No Evangelho de João (Jo 5,17-30), Jesus se revela como aquele que está em perfeita comunhão com o Pai. Ele é o Filho enviado, aquele que possui a vida em si mesmo, e a quem foi confiado o poder de julgar.
É aqui que a reflexão se aprofunda: não basta seguir um Cristo idealizado, moldado à nossa imagem. O verdadeiro discipulado exige acolher o Cristo real, o Verbo encarnado que salva — mas que também julga com justiça, pois julga segundo a vontade do Pai.
“Os que fizeram o bem, ressuscitarão para a vida; os que praticaram o mal, para a condenação.” (Jo 5,29)
Essa dimensão do Evangelho é, muitas vezes, evitada ou suavizada por uma cultura que quer um cristianismo sem exigências, sem confronto, sem verdade. No entanto, ser católico na essência é acolher toda a radicalidade do Evangelho — inclusive a cruz.
3. O risco da subjetividade: quando a fé perde seu alicerce
Ao relativizar o Evangelho, ao selecionar apenas as partes “confortáveis” de sua mensagem, corremos o risco de uma fé subjetiva e frágil, que se ajusta ao gosto pessoal e abandona a verdade revelada.
A Igreja, em sua sabedoria, nos adverte por meio do Magistério: a interpretação das Escrituras deve estar em comunhão com a Tradição viva e a doutrina dos apóstolos. Fora disso, abre-se espaço para erros doutrinários, relativismo moral e, finalmente, para a diluição da identidade cristã.

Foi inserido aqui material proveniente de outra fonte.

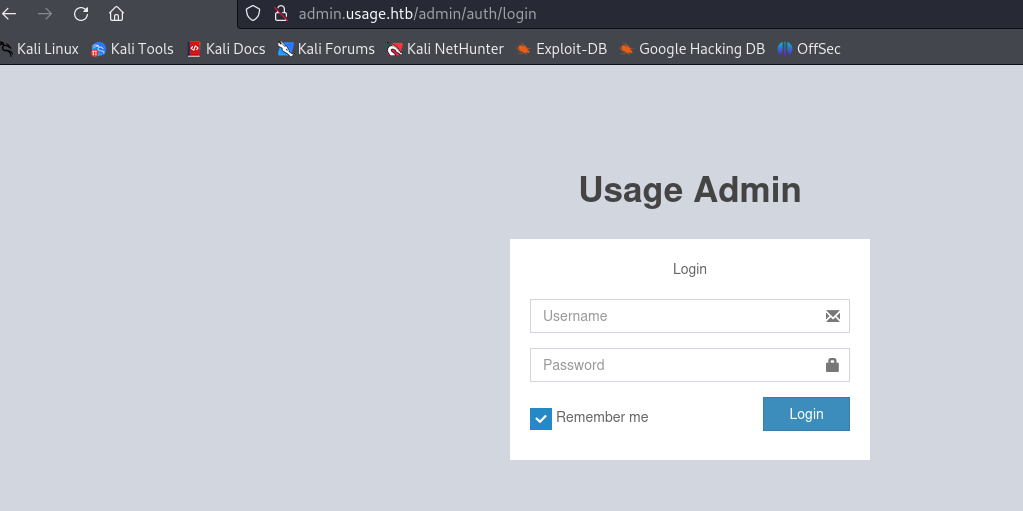Image resolution: width=1023 pixels, height=511 pixels.
Task: Open the Kali Docs bookmark
Action: pyautogui.click(x=226, y=49)
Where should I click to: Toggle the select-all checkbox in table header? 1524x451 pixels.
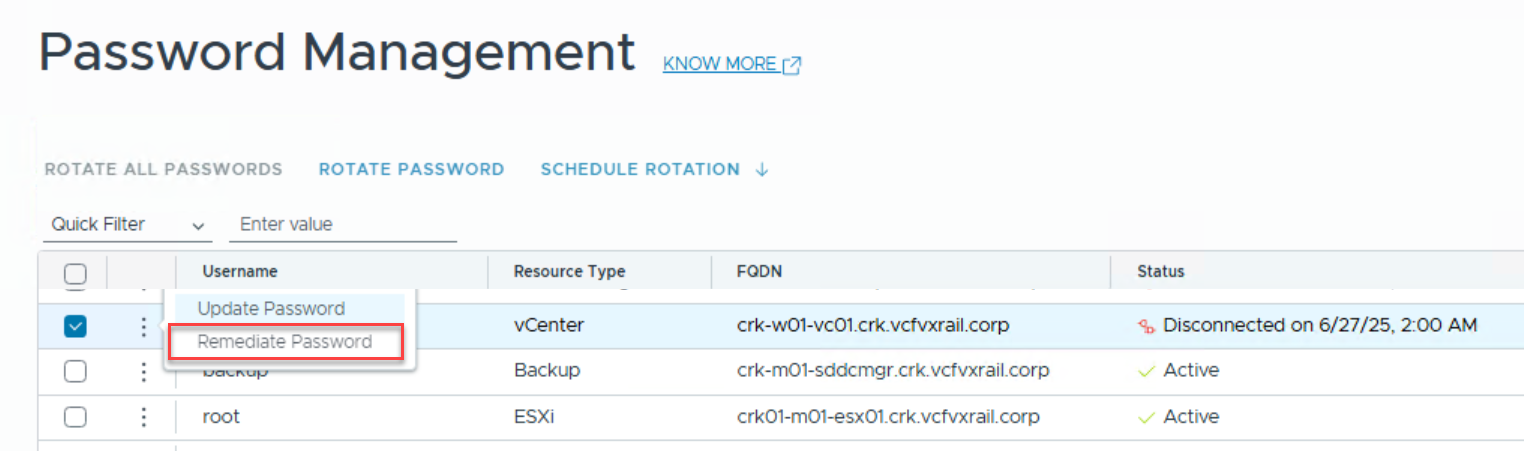point(75,272)
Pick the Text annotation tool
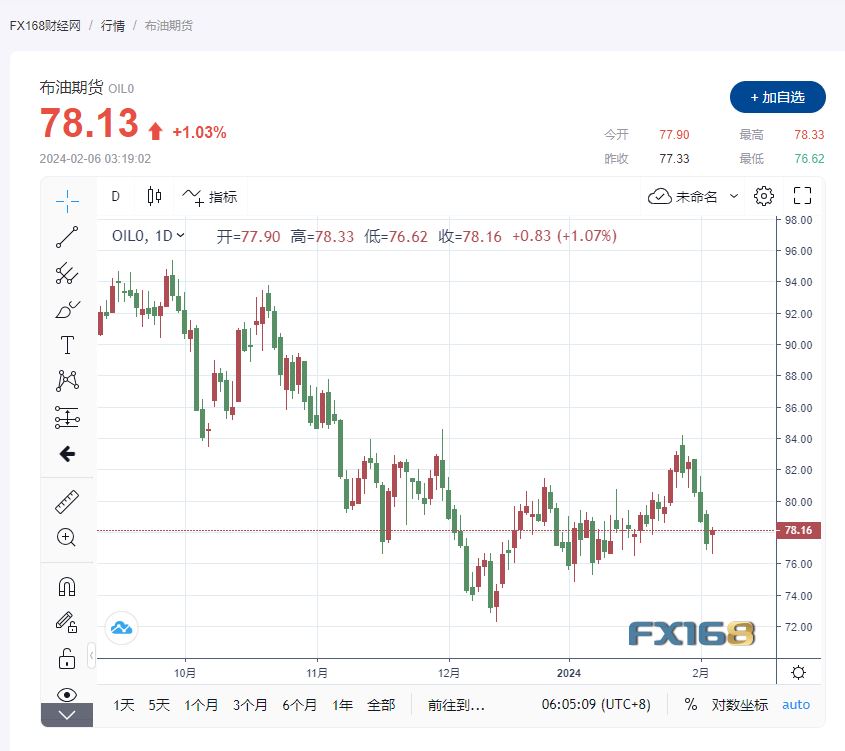The width and height of the screenshot is (845, 751). (67, 345)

Respeitar outras denominações religiosas é importante e necessário, mas isso não nos autoriza a renunciar à clareza e à firmeza da fé católica. O diálogo só é fecundo quando feito a partir da verdade vivida com caridade.
4. O Deus próximo e justo: misericórdia e exigência caminham juntas
O Salmo 144 proclama que “O Senhor é misericórdia e piedade”, mas também “justo em todos os seus caminhos”. Isso nos ensina que a misericórdia não anula a justiça, mas a eleva. Não há verdadeira misericórdia sem verdade, e não há verdade salvífica sem amor.
Portanto, ser católico na essência é aceitar esse equilíbrio delicado e profundo: amar com firmeza e crer com integridade.
Conclusão: permanecer na Palavra, viver a verdade
Neste tempo de Quaresma, somos chamados a um retorno não apenas afetivo, mas real e consciente ao Cristo vivo. Um retorno que implica abandono do pecado, rejeição do subjetivismo, e fidelidade à Palavra.
Que hoje possamos nos perguntar: tenho acolhido a verdade de Cristo como ela é ou como me convém? Tenho vivido como católico de verdade, ou apenas como alguém simpatizante de valores cristãos?
Jesus é claro: Ele é o Juiz, o Senhor, a Verdade que salva. Acolher isso com humildade é o primeiro passo para a vida eterna.